> _EXERCISE TEXT_
↓↓↓
Imagine that you’ve just been appointed to a managerial position in county government. You’re looking for ways to make your department run more efficiently and you notice that janitorial services have been a perpetual headache for previous managers. Filling the positions is difficult, the work is spotty, and it uses a surprisingly large chunk of your budget.
So you make a few calls and discover you can save money by contracting to a private company for your janitorial needs. They have a great reputation, and you’ll have more room in your budget. You lose no time in signing that contract. It’s a win-win, right?
Wrong. You just violated Hawaii law. Get ready to be sued.
Many people don’t know that an obscure 1997 court decision has created a significant barrier to private sector contracting in Hawaii. In Konno v. County of Hawaii, the Hawaii Supreme Court held that the state Constitution protects civil service positions that have “customarily and historically” been provided by civil servants.
In other words, if a job has historically been provided by a civil service employee, it cannot be privatized absent specific action from the Legislature.
After the Konno decision, the Hawaii Legislature made a few efforts to enable private contracting at the state and county levels, but over the years, these provisions have disappeared.
↑↑↑
> _WORK TASK 1_
In the text about private contracting in Hawaii, what did the Hawaii Supreme Court hold in Konno v. County of Hawaii?
> _WORK TASK 2_
Continue the text about private contracting in Hawaii from the point where it stops.

Collected data entries:
↓↓↓
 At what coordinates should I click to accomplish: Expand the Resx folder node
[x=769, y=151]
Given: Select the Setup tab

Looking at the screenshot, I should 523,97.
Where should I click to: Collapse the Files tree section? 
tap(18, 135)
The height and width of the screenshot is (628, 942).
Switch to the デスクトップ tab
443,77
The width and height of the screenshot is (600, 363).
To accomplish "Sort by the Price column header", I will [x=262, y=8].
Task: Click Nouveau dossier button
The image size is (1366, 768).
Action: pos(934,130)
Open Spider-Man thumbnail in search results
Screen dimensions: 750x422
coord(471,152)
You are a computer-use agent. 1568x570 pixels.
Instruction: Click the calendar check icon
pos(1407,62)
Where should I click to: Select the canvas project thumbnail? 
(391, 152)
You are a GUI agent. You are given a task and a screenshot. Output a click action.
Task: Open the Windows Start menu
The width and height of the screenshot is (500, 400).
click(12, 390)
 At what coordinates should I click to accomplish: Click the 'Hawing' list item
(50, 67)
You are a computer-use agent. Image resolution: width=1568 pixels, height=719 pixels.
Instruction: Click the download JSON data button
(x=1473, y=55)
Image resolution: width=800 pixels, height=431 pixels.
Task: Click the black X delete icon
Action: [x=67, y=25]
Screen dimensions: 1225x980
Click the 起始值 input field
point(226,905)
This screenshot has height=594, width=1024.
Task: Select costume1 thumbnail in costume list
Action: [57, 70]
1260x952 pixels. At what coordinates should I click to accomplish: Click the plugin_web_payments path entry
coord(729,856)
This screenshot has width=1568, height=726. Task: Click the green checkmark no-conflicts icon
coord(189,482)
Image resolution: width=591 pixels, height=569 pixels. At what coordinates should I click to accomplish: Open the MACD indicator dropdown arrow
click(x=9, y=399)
↑↑↑
> _EXPECTED ANSWER 1_
It held that the state Constitution protects civil service positions that have "customarily and historically" been provided by civil servants.

> _EXPECTED ANSWER 2_
In the absence of specific enabling language, managers have been stymied by the fear of lawsuits and confusion over when they are allowed to use private contractors.
Moreover, the bias in recent years has been toward creating more civil service positions, not fewer ones. The inevitable result is that some positions go unfilled because qualified candidates don’t want to leave the private sector for civil service. Meanwhile, managers are handcuffed, unable to run their departments efficiently because one option is off the table.
It doesn’t have to be this way.
Transitioning the formerly state-run Maui hospitals to private management in July 2017, which required a specific legislative exemption, is an example of how public-private partnerships can be beneficial for government employees, taxpayers and the community. Just a few changes from the Legislature would allow further sensible privatization of government operations without threatening government employees’ jobs.
A new report from the Grassroot Institute of Hawaii, “How to revive contracting as a policy option in Hawaii,” explains three steps the Legislature can take to bring back privatization:
Remove statutory language requiring civil service positions to be filled exclusively by government employees.
Revive post-Konno laws that permitted privatization when fiscally beneficial, while still protecting civil service jobs.
Make better use of statutes that allow for temporary private contracting when a job cannot be filled by a government employee.
Privatization is not a magic bullet for inefficient government, nor is it a bogeyman that will steal government jobs. The current policy prevents local government from contracting with entrepreneurs who could provide public services at lower cost and with more flexibility. As a rule, the cost savings achieved through privatization is between 5 and 20 percent. However, depending on the service, it can be as high as 50 percent.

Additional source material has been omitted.